The destruction of Nantes prompted a move to Paris and a short-lived administrative post which held no attraction. He then left a post as a steelworks medical officer for the paediatric service at Hôpital Foch in 1946, where he was later to undertake his groundbreaking work.
He began making trips to England where rapid advances in plastic surgery in response to severe military injuries were evolving in the hands of Sir Harold Gillies and Sir Archibald McIndoe – "It was a revelation," he recalled. A fondness for England was kindled and, decades later, he was to develop a relationship with the nascent craniofacial unit at Great Ormond Street Hospital, remaining visiting professor into the 1990s.
By the mid 1950s Tessier had become the head of his department in Paris, and was consulted in 1957 by a young man with a facial deformity of "monstrous aspect", the like of which he had not previously seen. His subsequent research led to the diagnosis of Crouzon syndrome in which there is poor development of the upper jaw and eye sockets, leading to bulging eyes and breathing obstruction. Gillies had previously tried an operation to move the whole upper jaw and lower part of the eye sockets forward but had commented to others "never to do it".
Tessier set about problem-solving by anatomical study on dry skulls, but was denied access to the anatomy room by the Paris medical establishment. Characteristically undiscouraged, he travelled by evening to Nantes for late-night cadaveric dissections, returning in the early hours for the next Parisian working day. His painstaking preparatory work was the mark of the man. Tessier successfully advanced his patient's face by 25mm, achieving stability by the novel use of bone graft.
This achievement was immense, particularly given that Tessier had, for reasons of a historic dispute between plastic and maxillofacial services at Foch, been refused co-operation by the orthodontic department which produced the splints that were hitherto required for maintaining facial stability after trauma. Tessier's next great advance was to devise a technique for separating the eye sockets from the skull, thereby allowing relocation of the eyeball and protection of vision. Working with the neurosurgeon Gérard Guiot, it took three years to devise the technique, facilitated by making bone cuts from inside the cranium.
These surgeries were so revolutionary that Tessier sought to establish their credentials before continuing, in an invitation symposium in 1967, where cases were demonstrated before distinguished international peers.

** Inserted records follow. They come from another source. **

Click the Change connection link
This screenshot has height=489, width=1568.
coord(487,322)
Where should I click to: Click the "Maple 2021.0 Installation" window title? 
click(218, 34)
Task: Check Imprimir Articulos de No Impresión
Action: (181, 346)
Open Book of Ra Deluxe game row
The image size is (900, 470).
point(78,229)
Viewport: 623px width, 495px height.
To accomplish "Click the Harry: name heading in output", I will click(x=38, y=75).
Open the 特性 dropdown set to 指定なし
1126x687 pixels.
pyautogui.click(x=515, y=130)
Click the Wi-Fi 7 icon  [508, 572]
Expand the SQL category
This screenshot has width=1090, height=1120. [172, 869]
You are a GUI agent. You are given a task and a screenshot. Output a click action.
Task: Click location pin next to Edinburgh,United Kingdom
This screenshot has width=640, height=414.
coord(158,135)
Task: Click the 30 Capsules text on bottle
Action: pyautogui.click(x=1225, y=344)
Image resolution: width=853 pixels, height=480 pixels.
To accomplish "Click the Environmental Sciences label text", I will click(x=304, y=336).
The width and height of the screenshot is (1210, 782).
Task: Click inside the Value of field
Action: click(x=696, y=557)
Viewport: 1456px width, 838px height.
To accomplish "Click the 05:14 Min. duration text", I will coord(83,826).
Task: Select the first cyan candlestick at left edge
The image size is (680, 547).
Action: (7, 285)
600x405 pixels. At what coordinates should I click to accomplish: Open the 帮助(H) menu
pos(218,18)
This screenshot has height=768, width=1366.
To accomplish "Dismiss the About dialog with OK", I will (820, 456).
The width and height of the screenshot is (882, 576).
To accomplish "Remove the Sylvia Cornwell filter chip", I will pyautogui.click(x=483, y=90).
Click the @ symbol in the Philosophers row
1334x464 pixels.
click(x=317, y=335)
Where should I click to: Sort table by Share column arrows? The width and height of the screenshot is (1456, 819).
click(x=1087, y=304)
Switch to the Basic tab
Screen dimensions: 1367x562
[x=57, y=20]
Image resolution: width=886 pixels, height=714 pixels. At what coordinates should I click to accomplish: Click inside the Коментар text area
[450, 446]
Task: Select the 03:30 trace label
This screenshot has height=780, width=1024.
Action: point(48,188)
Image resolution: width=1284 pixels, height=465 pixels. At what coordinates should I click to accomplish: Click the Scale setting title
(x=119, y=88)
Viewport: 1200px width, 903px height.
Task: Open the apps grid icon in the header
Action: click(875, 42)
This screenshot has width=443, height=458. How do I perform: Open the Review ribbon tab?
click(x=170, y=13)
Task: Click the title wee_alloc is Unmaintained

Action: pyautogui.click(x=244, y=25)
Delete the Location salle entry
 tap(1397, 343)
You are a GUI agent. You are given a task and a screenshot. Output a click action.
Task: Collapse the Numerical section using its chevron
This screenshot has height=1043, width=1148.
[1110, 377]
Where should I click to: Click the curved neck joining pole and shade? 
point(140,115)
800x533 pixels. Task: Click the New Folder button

Word spread internationally and Paris became the birthplace of the new speciality of craniofacial surgery. In response to questions about his approach to problem-solving, Tessier would say, "Pourquoi pas?". This phrase became the motto of the International Society of Craniofacial Surgery, founded in 1983, of which Tessier was invited to be Honorary President.
Paul Tessier's contribution cannot be underestimated. The power to liberate the orbits and the face from the skull has subsequently revolutionised the treatment of craniofacial birth defects, cancers of the orbit and skull base, and severe facial asymmetries. A man shy of applause, Tessier collected many international honours, including the Jacobson Innovation Award of the American College of Surgeons, and the Gillies Lectureship and Gold Medal of the British Association of Plastic Surgeons. He became Chevalier de Légion d'honneur in 2005.
Tessier was an extraordinary man driven by an explorer's desire to overcome difficulty. He was appreciative of sculpture and had a love of hunting, having organised expeditions through uncharted Africa with native trackers for whose skills he had great respect.
Jonathan A. Britto and Barry M. Jones
Paul Louis Tessier, plastic and craniofacial surgeon: born Heric, France August 1917; married (two sons); died Paris 6 June 2008.